Commonly, throughout fictional works, the protagonist overcomes improbable odds to carry the day, often times in some unconventional manner. This isn't just 40k works, but all works. Sure you could point out the exceptions, but if you look, more stories than not see the protagonist victorious.

This becomes even more important when dealing with Ultramarines, who are supposed to be the beacons of hope, shining through the grimdark. This means they will win a little more, be a little tougher, a little faster, a little smarter; whatever it takes to carry the day. They suffer losses, of course (First Tyrannic War, Honsou's raid of Ultramar, etc.), but they won't ever completely lose or die off, as they represent the opposite of Chaos.

After all, if we don't have the ultra-good guys to balance out the ultra-bad guys, what is the point of the story? Plus, hating the Ultramarines is just as good to a good author as loving the Ultramarines; ambivalence towards them is what the authors are striving to avoid.


----------



## Thyr (Oct 25, 2010)

While the Ultramarines are not my favourite chapter I thoroughly enjoyed the Omnibus, The Killing Ground and Courage and Honour because the main character Uriel Ventris works very well for me. I'll pick up The Chapter's Due as soon as it's available as paperback.


----------



## World Eater XII (Dec 12, 2008)

I enjouyed the smurf books right up till the crazy monster loving that happens. i mean really....


----------



## Thyr (Oct 25, 2010)

World Eater XII said:


> I enjouyed the smurf books right up till the crazy monster loving that happens. i mean really....

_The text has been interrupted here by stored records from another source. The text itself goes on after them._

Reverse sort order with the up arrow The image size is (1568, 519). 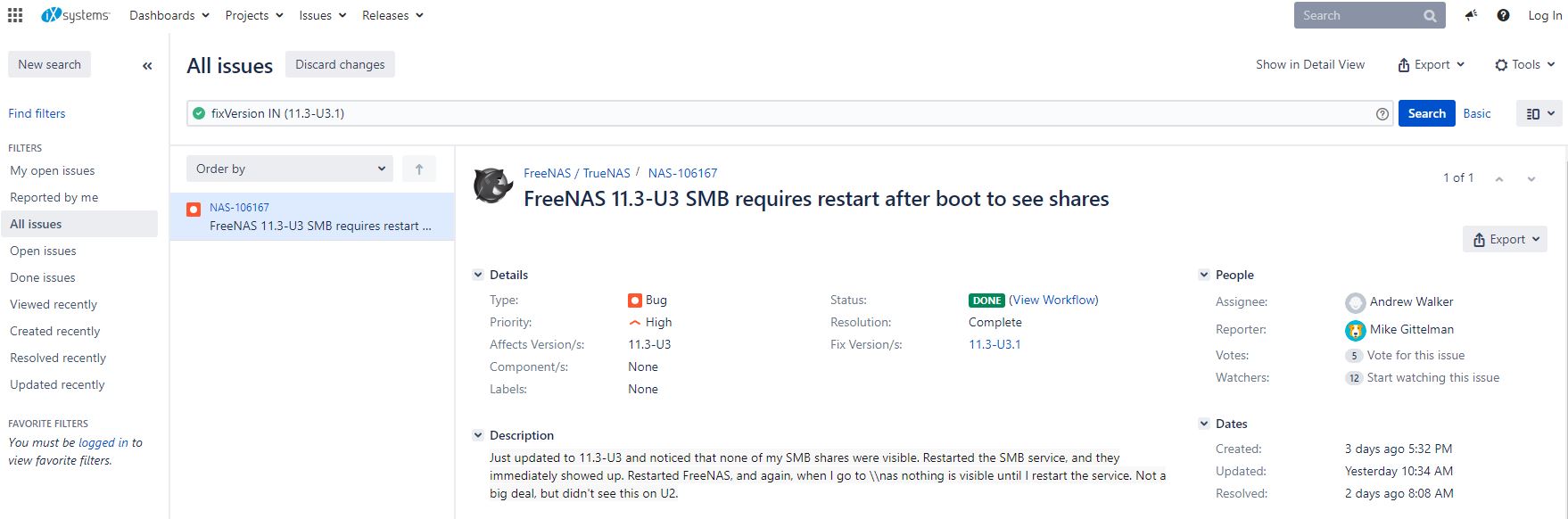419,169
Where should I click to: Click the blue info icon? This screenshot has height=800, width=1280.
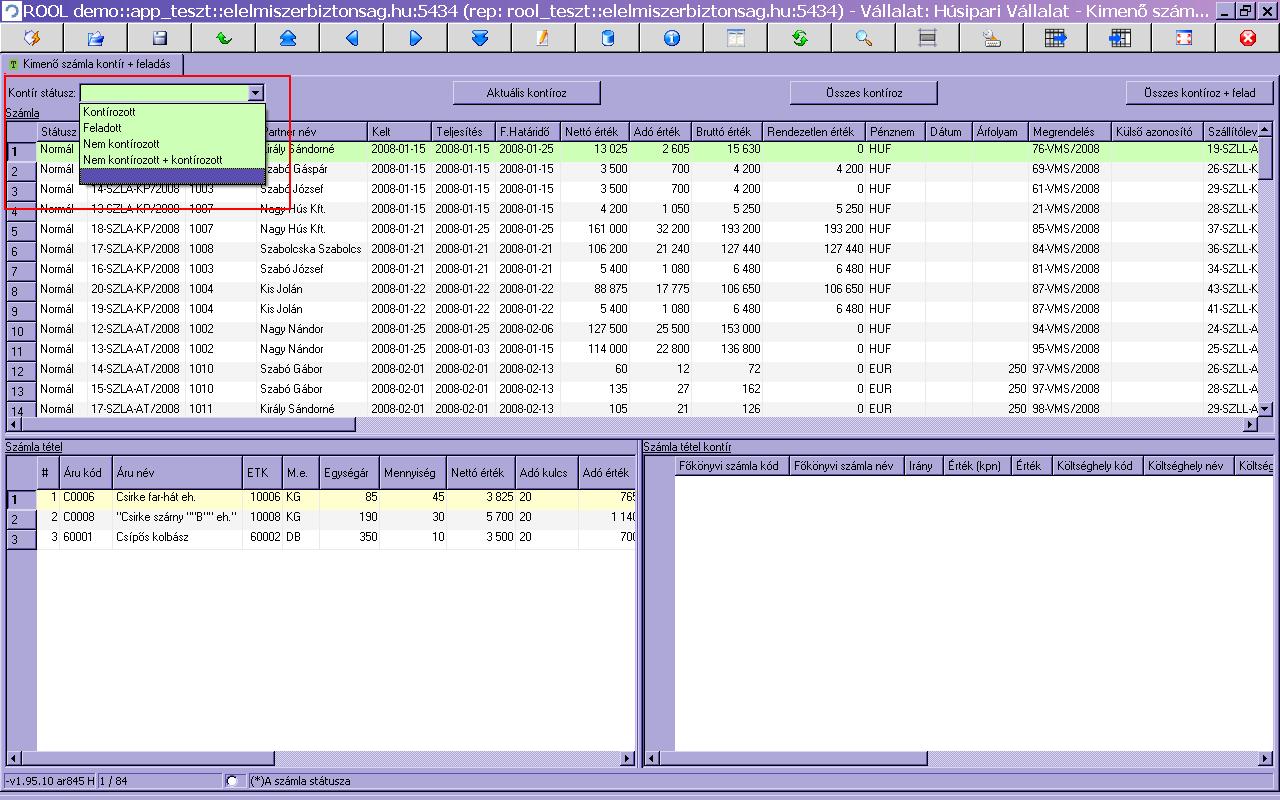tap(671, 38)
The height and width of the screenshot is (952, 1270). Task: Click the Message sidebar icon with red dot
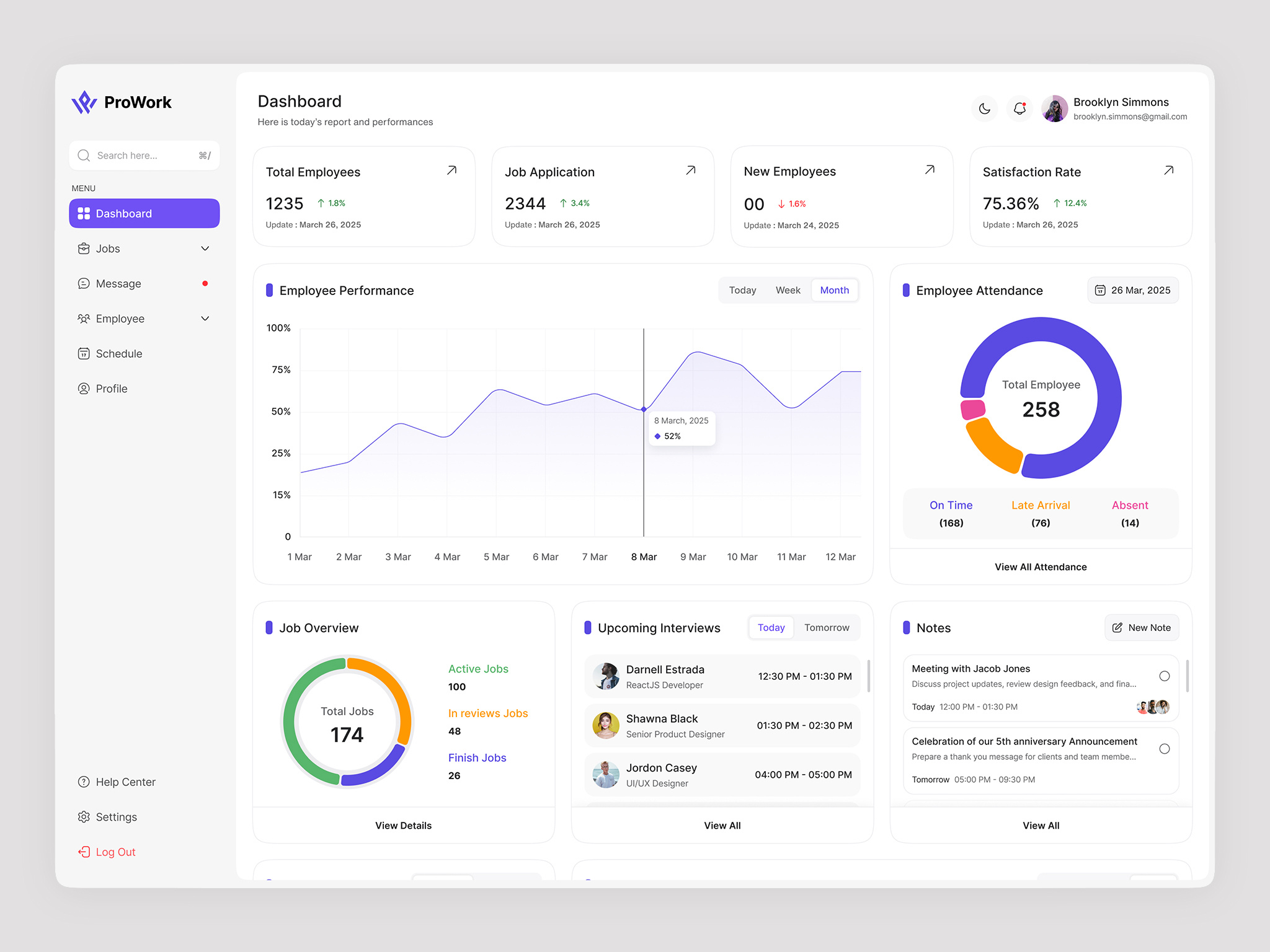[84, 283]
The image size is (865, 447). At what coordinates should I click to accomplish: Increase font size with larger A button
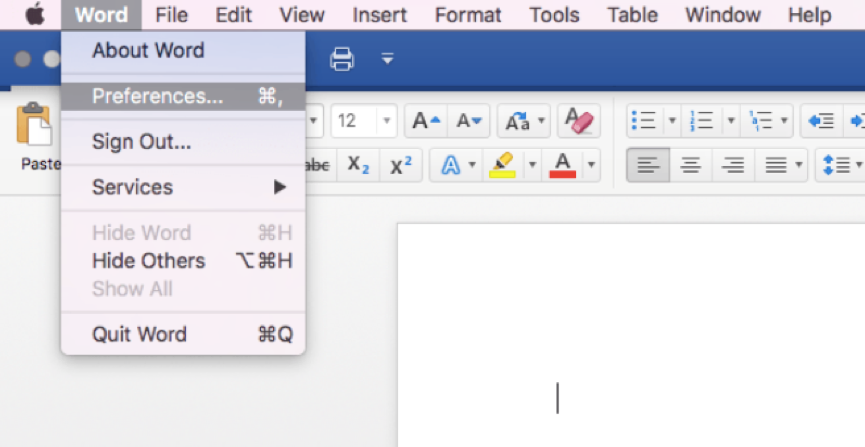coord(426,121)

You mean the Unfleshed? That's a storyline I enjoyed very much. And yes, I shed a few tears at the end of The Killing Ground.


----------



## Ultra111 (Jul 9, 2009)

Thyr said:


> You mean the Unfleshed? That's a storyline I enjoyed very much. And yes, I shed a few tears at the end of The Killing Ground.


Very much agreed.


----------



## World Eater XII (Dec 12, 2008)

Nah i just couldnt get that idea past me. Space marines with mutant pets?


----------



## Fancyxeno21 (Sep 8, 2010)

you have to remember though that those mutants did not have a choice whether to become mutants or not and Ventris gave them the benefit of the doubt


----------



## World Eater XII (Dec 12, 2008)

I know were your all coming from but to me but from a half assed smurf, chinwagging with a child like death handing out mutant....just leaves a bad taste.


----------



## space cowboy (Apr 3, 2009)

It wasn't as bad as a C.S. Goto story.


----------



## Gree (Jun 13, 2010)

Ultra111 said:


> He does show in one of the novels though (killing ground maybe?) that they can be bested...
> 
> 
> 
> ...


Dude, Ventris get's saved twice by Guardsmen in the novels. (One by a PDF trooper in Warriors of Ultramar and then in Courage and Honor by Winderbourne)

Ventris himself struggled a bit against a Dark Eldar Archon and was fairly equal with him. At the end he was forced to bluff with even a heavily-weakned Nightbringer who could have easily killed him dozens of times over if he called Ventris's bluff. In Courage and Honor Ventris is almost killed by a battlesuit commander. In Chapter's Due Ventris hismelf is outmatched in bladework by a human Chaos Champion and has to have Nero step in. Etc, etc, etc.

I don't see where people are getting ''Ultramarines are invincible'' from in these books at all.


----------